Dia menggeleng. Sorot
matanya kelabu dan ganjil serasa meninggalkan bekas luka pedih bagai timbunan
kardus kumal yang teronggok di tempat sampah. Lama, kami bersitatap pandang.
Matanya mendidih, serupa air yang dijerang di atas tungku. Aku ingin bertanya…,
tetapi genangan hitam di sudut matanya itu membuatku beringsut. Dan, malam itu,
dia benar-benar seperti orang asing yang baru kukenal.
Dia buru-buru
berpakaian. Aku hanya menatapnya dengan diam, bahkan ketika ia pergi dengan
tergesa dan meninggalkanku yang masih meringkuk setengah telanjang dalam
balutan selimut.
***
Ia tidak tahu, betapa
aku bergidik takut tatkala istriku meneleponku. Meski itu bukan kali pertama
istriku tiba-tiba meneleponku saat aku tidur di rumahnya, tetapi malam itu aku
serasa digulung ombak berlipat-lipat: hanyut dalam gelombang yang hampir
menenggelamkanku. Setelah aku mengangkat telepon, istriku langsung menangis
tersedu. Tangisnya pecah, membuat telingaku serasa basah. Kutunggu lama, hingga
tangisnya reda.

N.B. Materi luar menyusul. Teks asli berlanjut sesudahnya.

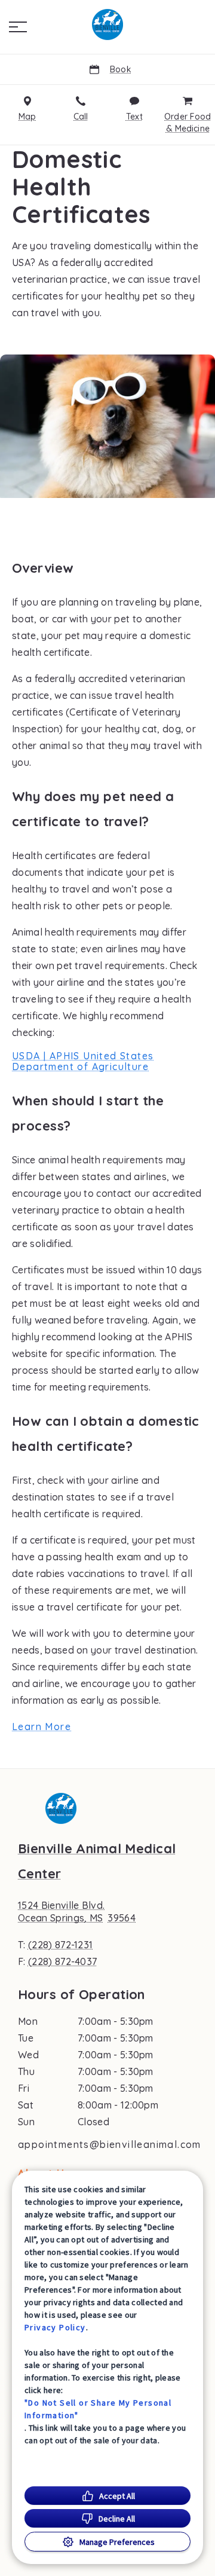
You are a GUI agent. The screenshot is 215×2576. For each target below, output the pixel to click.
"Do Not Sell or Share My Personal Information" (97, 2409)
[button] (18, 27)
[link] (107, 24)
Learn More (41, 1726)
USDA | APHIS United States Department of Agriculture (82, 1061)
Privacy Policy (55, 2327)
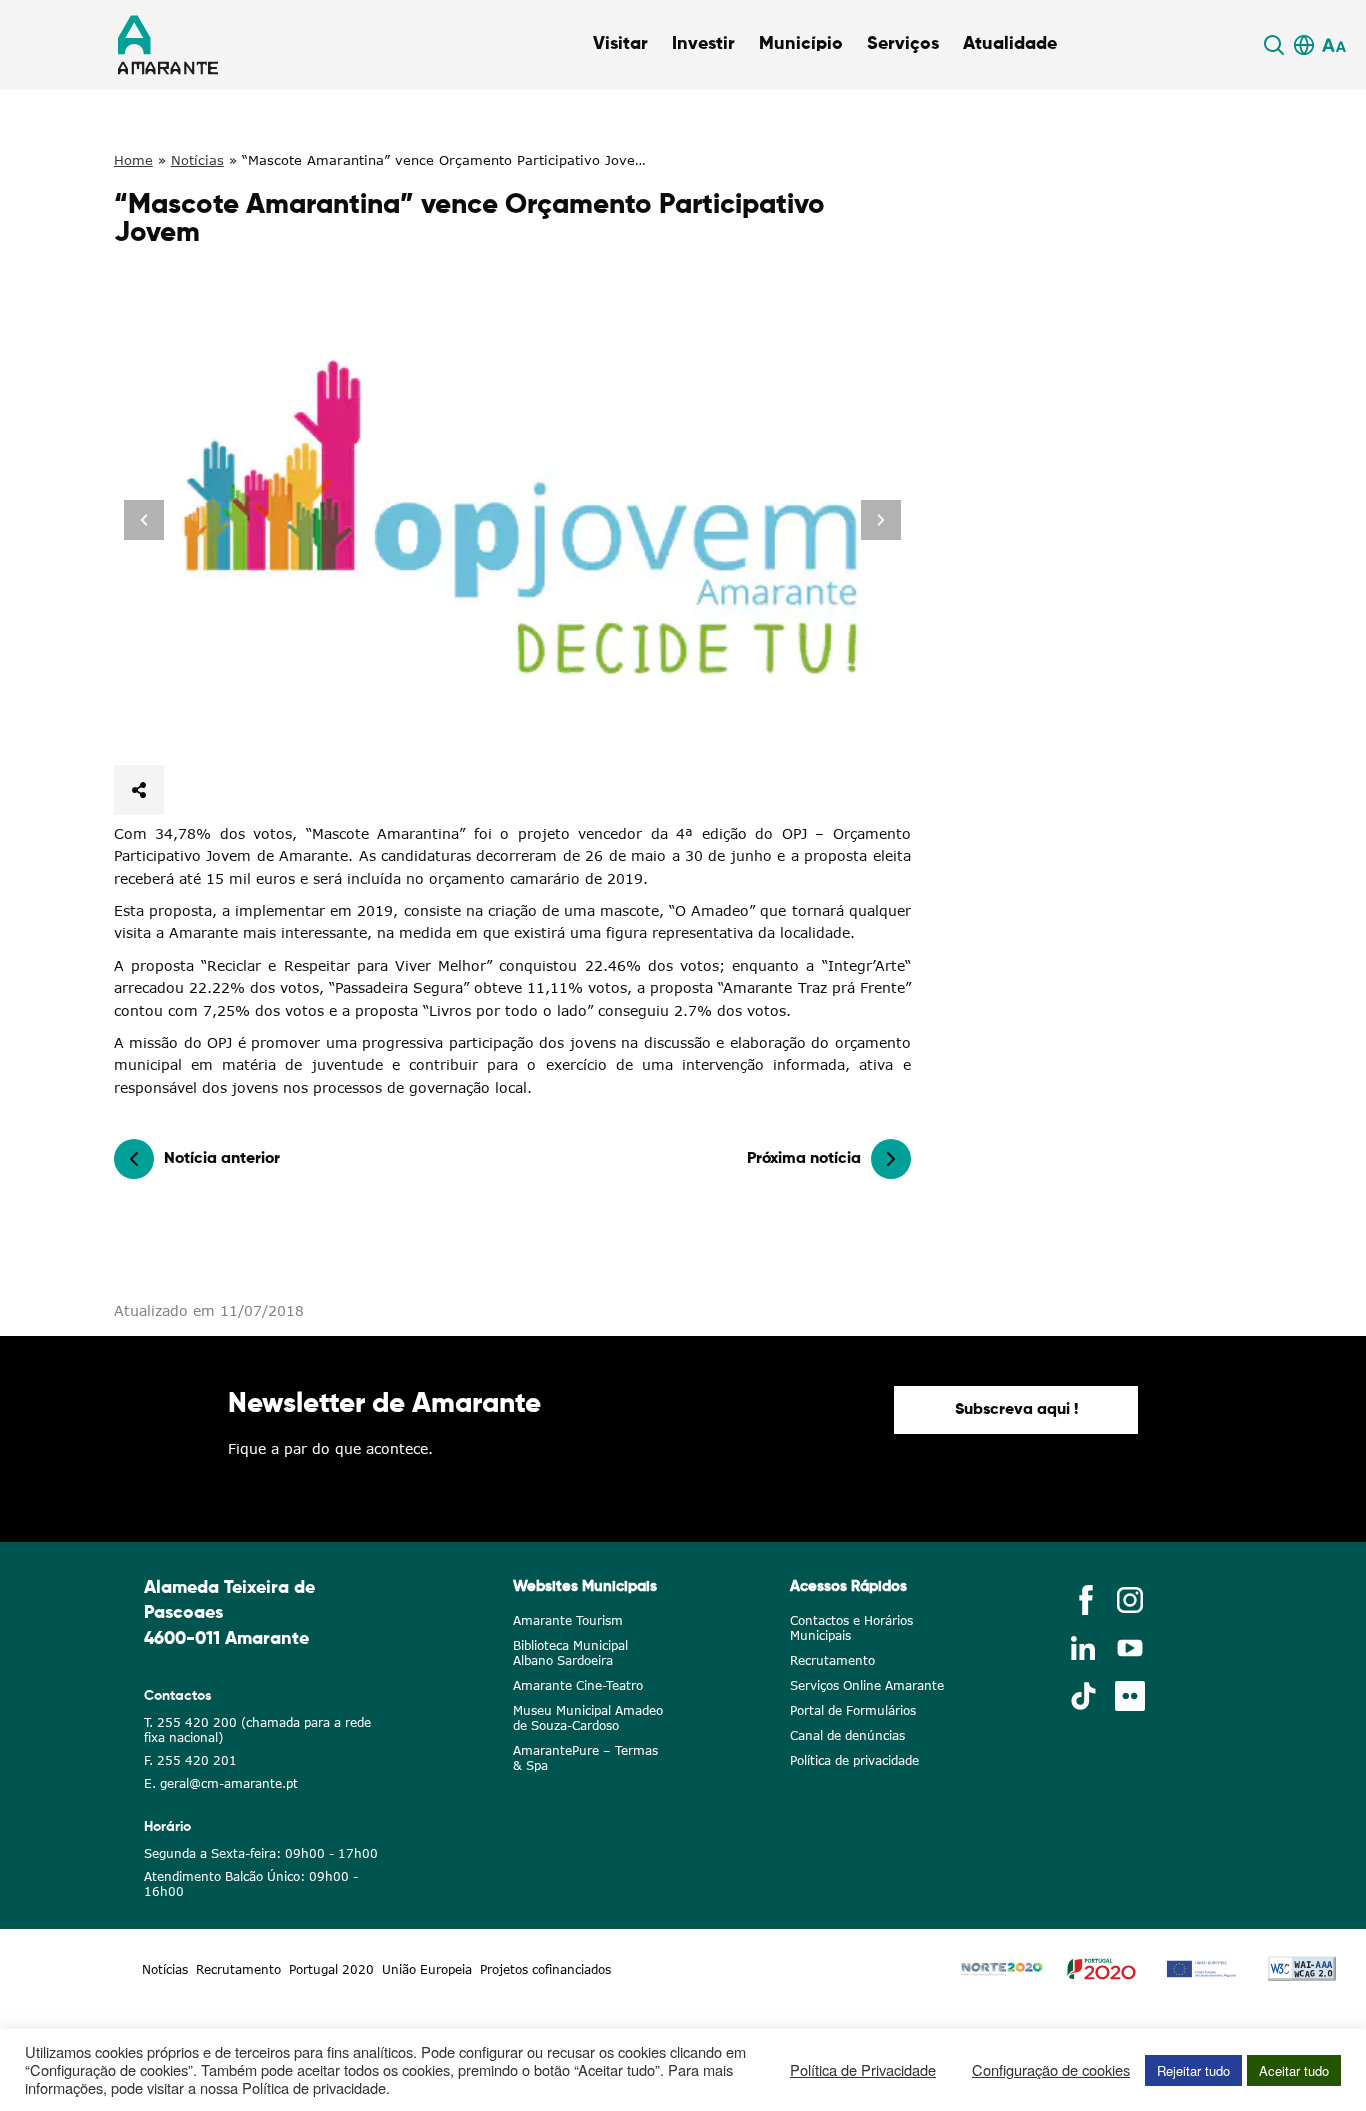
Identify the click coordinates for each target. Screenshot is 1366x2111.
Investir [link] (703, 44)
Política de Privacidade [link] (863, 2070)
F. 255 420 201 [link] (190, 1760)
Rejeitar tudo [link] (1193, 2070)
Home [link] (133, 160)
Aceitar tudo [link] (1294, 2070)
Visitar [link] (620, 44)
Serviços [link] (903, 44)
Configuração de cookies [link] (1051, 2070)
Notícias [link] (197, 160)
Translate (1301, 69)
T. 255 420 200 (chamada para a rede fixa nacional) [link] (257, 1730)
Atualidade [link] (1010, 44)
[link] (1277, 45)
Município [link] (801, 44)
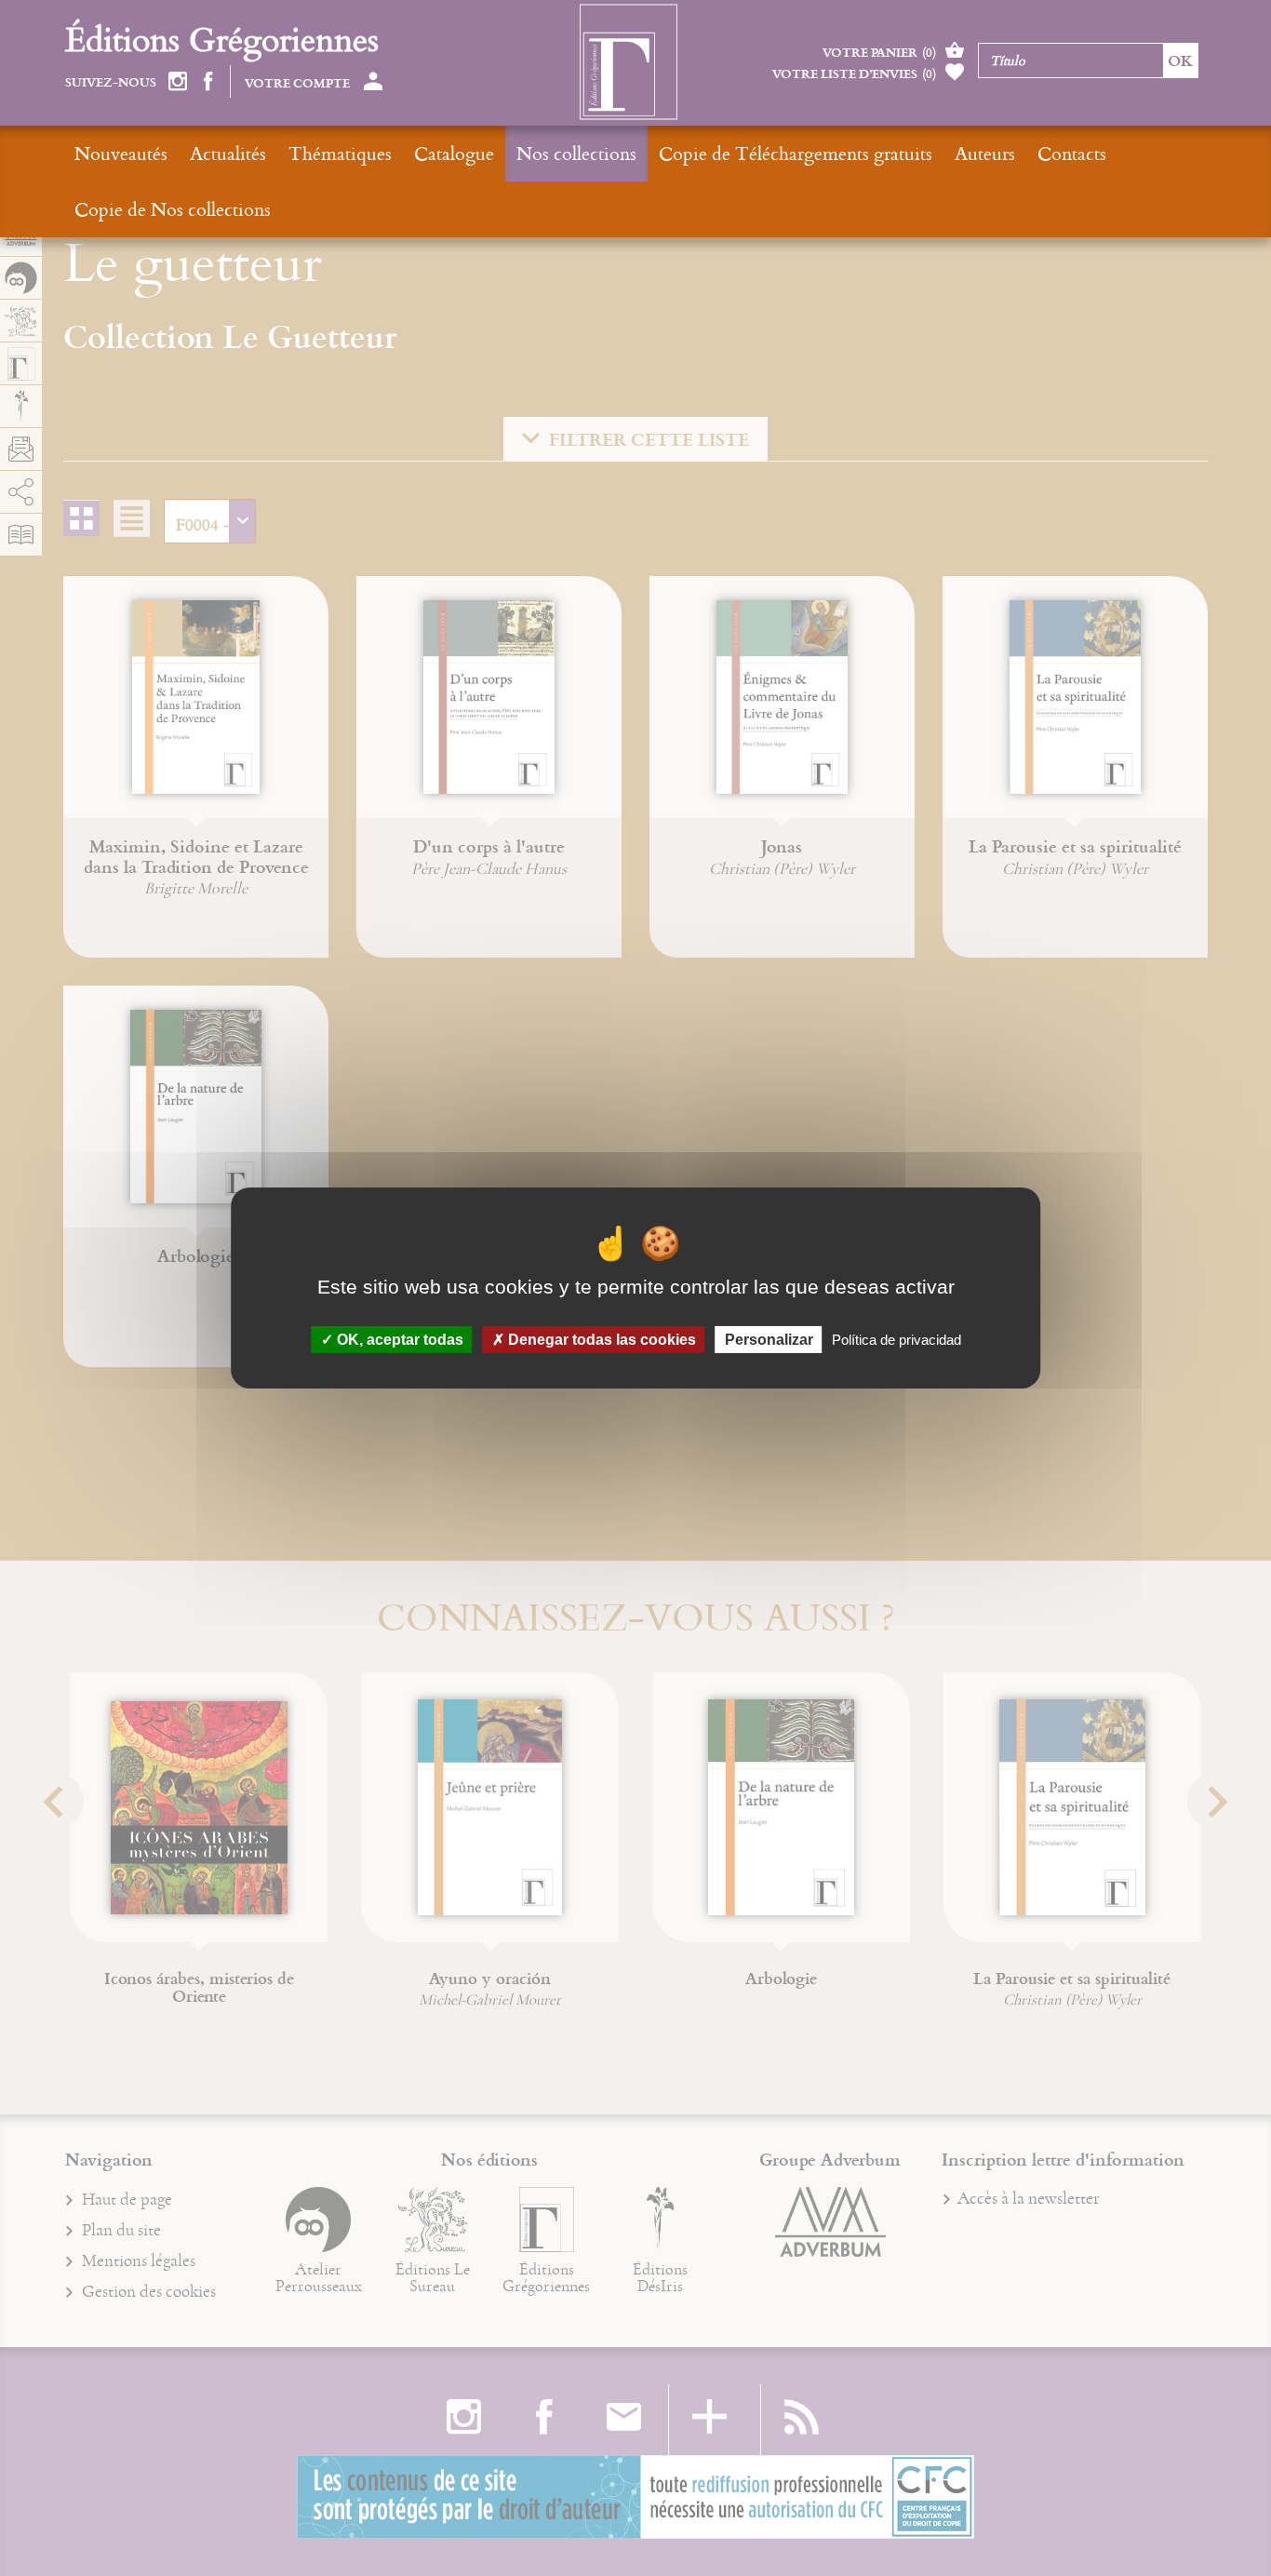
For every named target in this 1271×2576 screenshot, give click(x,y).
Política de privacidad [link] (896, 1340)
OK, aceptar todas (398, 1340)
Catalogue (454, 153)
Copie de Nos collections (172, 209)
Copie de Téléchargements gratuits (795, 153)
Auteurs (985, 153)
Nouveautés (120, 153)
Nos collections (576, 153)
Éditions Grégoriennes (222, 38)
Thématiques (340, 153)
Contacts (1071, 153)
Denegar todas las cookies (600, 1340)
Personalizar (769, 1340)
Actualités (228, 153)
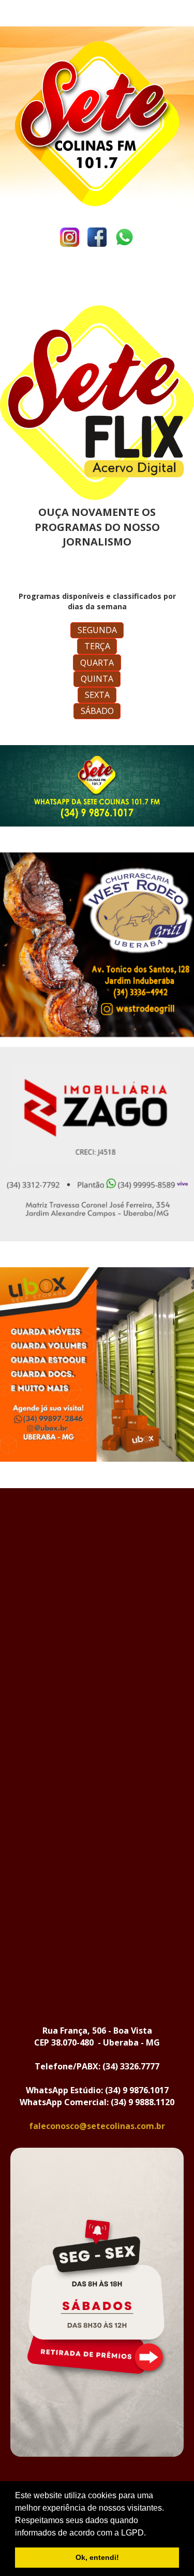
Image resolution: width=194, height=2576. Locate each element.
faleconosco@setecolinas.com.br (97, 2126)
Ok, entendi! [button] (97, 2557)
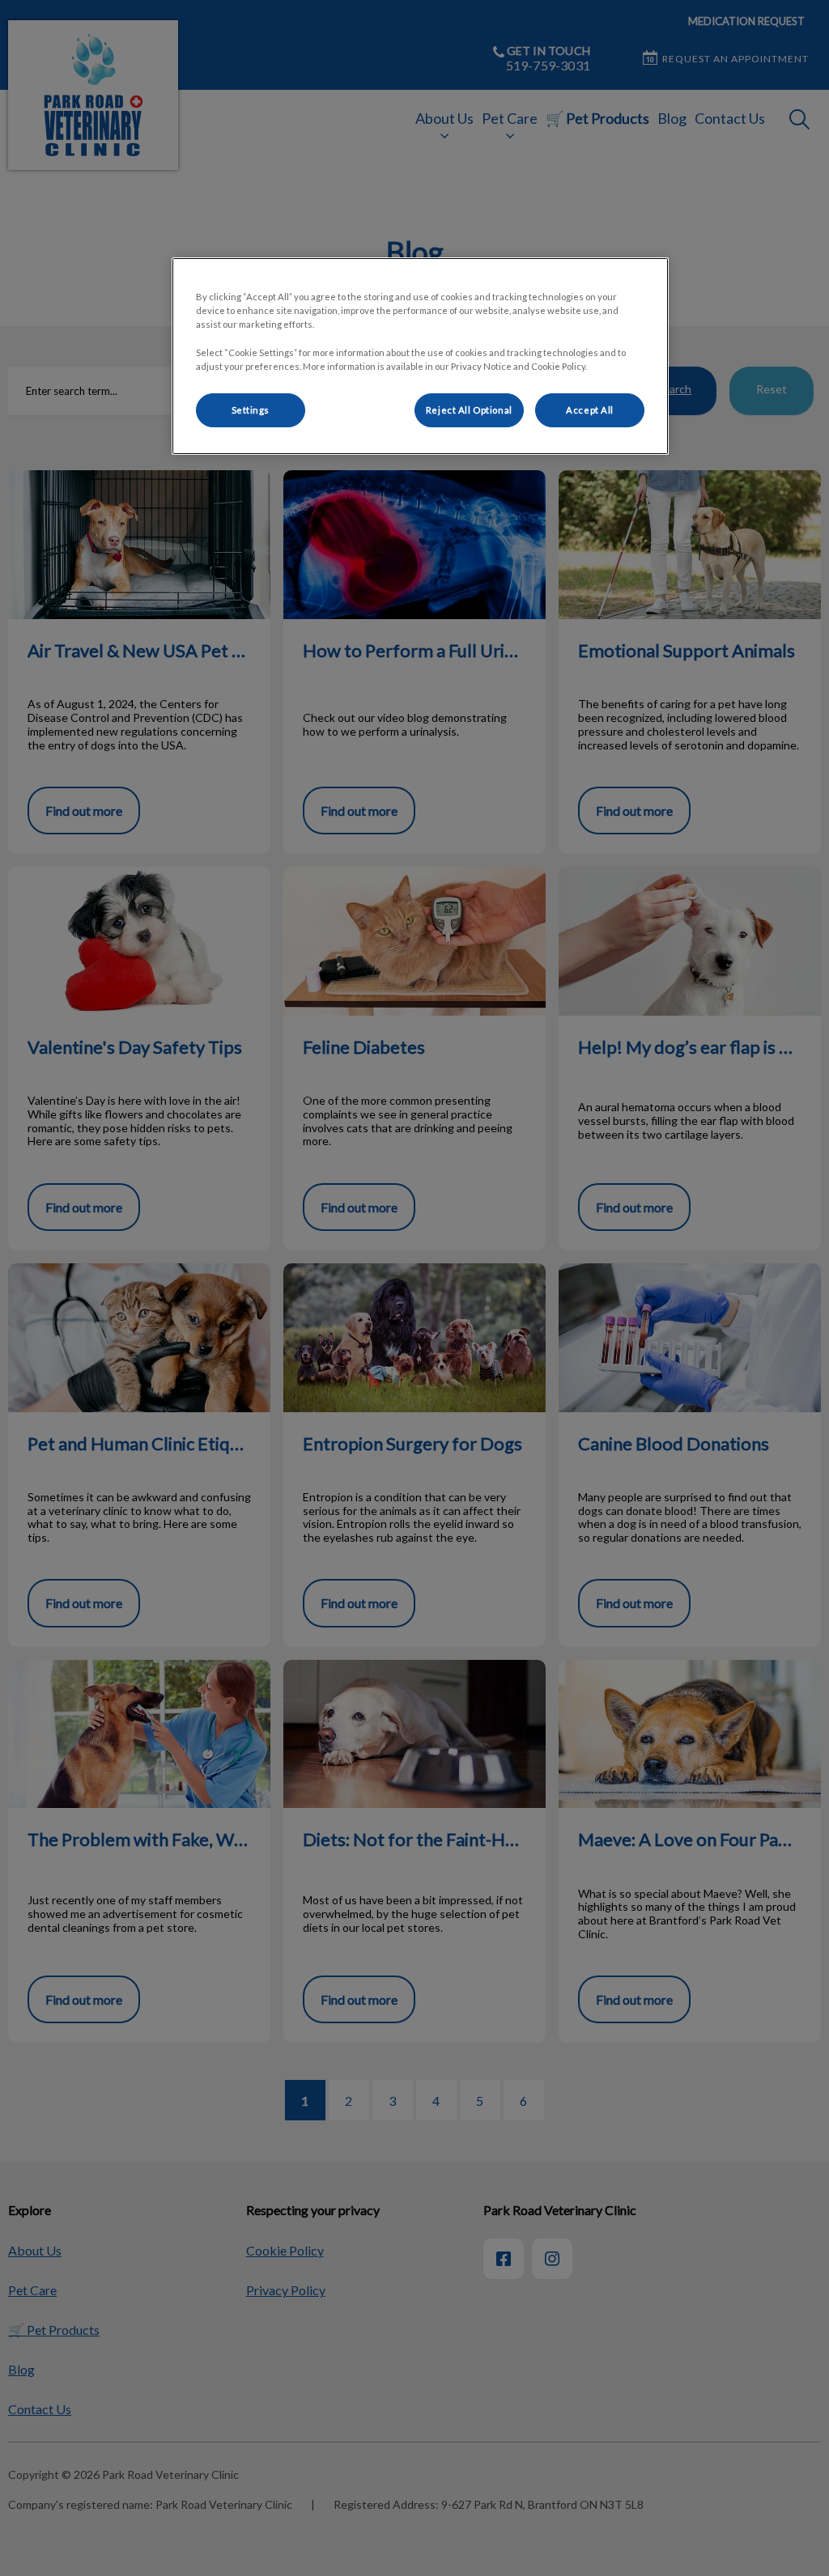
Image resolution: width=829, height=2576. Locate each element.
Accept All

Hening sejenak, sebelum kemudian istriku memintaku pulang.
Anakku sakit.
Kabar itu, sebenarnya
bukan sesuatu yang mengejutkan. Tapi, aku merasakan tiba-tiba menggigil. Tangis
istriku bagai gerimis yang turun seketika meninggalkan kepekatan yang
membentang di cakrawala serupa kerlip lampu di sepanjang jalan yang mati
tiba-tiba dan membuat seluruh kota tergeragap. Seberkas cahaya memudar,
berganti gelap. Kesunyian meruncing. Dalam perjalanan pulang, hawa dingin terus
menjalar ke seluruh tubuhku. Setibaku di rumah, aku membuka pintu rumah dengan
gugup, seraya mencium aroma parfum yang masih tertinggal di tubuhku – sekadar
menepis kecurigaan istriku sebelum aku menerabas masuk ke kamar. Tatapan
istriku tak menaruh curiga, ketika aku berdiri di ambang pintu kecuali ia
terlihat gugup. “Sejak satu jam yang lalu, panasnya tak kunjung turun,” tukas
istriku.
“Kenapa kau tak
langsung membawanya ke dokter…” ujarku tak sedikit pun merasa bersalah.
Kupegang kepala
anakku. Panasnya cukup tinggi.
Tetapi, istriku tak
segera menjawab. Lama, ia menatapku dengan heran. “Tapi, anak ini butuh
ayahnya. Ia tidak hanya membutuhkanku di saat sakit seperti ini. Sayangnya,
ayahnya seperti tidak pernah tahu.”
“Jika kau tahu aku
sibuk, kau seharusnya tak perlu menungguku sampai pulang untuk sekadar
membawanya ke dokter,” tukasku, sambil membopong buah hatiku, bocah mungil yang
baru menginjak 1 tahun itu. “Ayo kita berangkat, sebelum semuanya terlambat dan
tambah parah!”
Dalam dekapanku,
anakku menggeliat. Kemudian, ia membuka mata. Mata itu, entah kenapa, tidak
lagi dingin meneduhkan, melainkan berubah seperti nyala api unggun mata seorang
hakim yang mendakwaku dengan tuduhan berat….
***
MATA lelaki itu
kemerahan, bagai hamparan jalan di malam hari yang diterpa gemerlap lampu. Dan,
sejak kali pertama bertemu laki-laki itu, aku seperti ditelungkupkan pada
seraut kenangan. Aku tak tahu, mengapa aku tiba-tiba seperti direnggut perasaan
aneh dan ganjil. Aku seketika jatuh cinta. Apa yang kusuka dari lelaki itu?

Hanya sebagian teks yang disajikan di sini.